Mr. Graham, the first-term Liberal Premier, stunned the province last fall when he announced that most of NB Power would be sold to the Quebec utility for $4.8-billion. He argued that ratepayers would benefit and the utility's debt would cease to be a threat to future generations. The deal sparked a surge of opposition.
"NB Power is the utility that New Brunswickers love to hate, until you start suggesting that maybe the province should do away with NB Power," said Tom Adams, a private consultant specializing in electricity consumer issues who has monitored the province for more than a decade. "Very rapidly the debate switched from New Brunswickers griping about problems with NB Power to a vociferous reaction. People were not that interested in the details of what Hydro-Quebec was offering. They simply did not want to hear it."
In the face of persistent popular discontent, the original agreement was replaced in January with a $3.4-billion deal that would have transferred fewer assets. But opposition continued and the latter deal fell through in March.
Don Desserud, a professor of political science at the University of New Brunswick-Saint John, said the public reaction was strengthened by a series of earlier issues, some major and some trivial, that built the impression the Liberals were erratic.
"It created a climate of incredible uncertainty, that this government was doing things that were reckless and without forethought," he said, noting that this attitude meant the Liberals weren't helped much when the deal died.
"Going back on the plan is certainly better than going forward on it. But it doesn't help because people think 'what're you going to do next?' "

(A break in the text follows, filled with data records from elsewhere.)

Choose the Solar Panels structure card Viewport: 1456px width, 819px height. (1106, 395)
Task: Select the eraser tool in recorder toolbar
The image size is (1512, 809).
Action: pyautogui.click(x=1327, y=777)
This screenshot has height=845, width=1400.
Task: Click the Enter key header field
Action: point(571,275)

The open anger faded over time and it appeared that Mr. Graham had ducked lasting damage. A poll at the start of the current campaign showed that the Liberals had clawed back support they lost last fall. And a party formed out of the public opposition to the sale, the People's Alliance of New Brunswick, is barely registering in the popular vote.
But the issue has not disappeared. Don Mills, president and CEO of the Halifax-based polling company Corporate Research Associates, said its findings show the Tories stealing Liberal support in the populous south of the province.
"There are a lot of people who work for NB Power in that area," he noted. "We're speculating at this point, but that is the big issue that could impact people in that part of the province."
Despite the undercurrents, observers say the leaders on the hustings have rarely mentioned the NB Power sale. Tory Leader David Alward has appeared reluctant to hammer too hard on the issue, and Mr. Graham has tried to brush it away with admissions that he needs to do better.
Prof. Desserud believes the issue is the elephant in the room, so ingrained in the political psyche of many voters that it no longer needs to be mentioned.
"It's such a powerful force in this province they don't even want to debate it," said the political scientist. "It's beyond debate."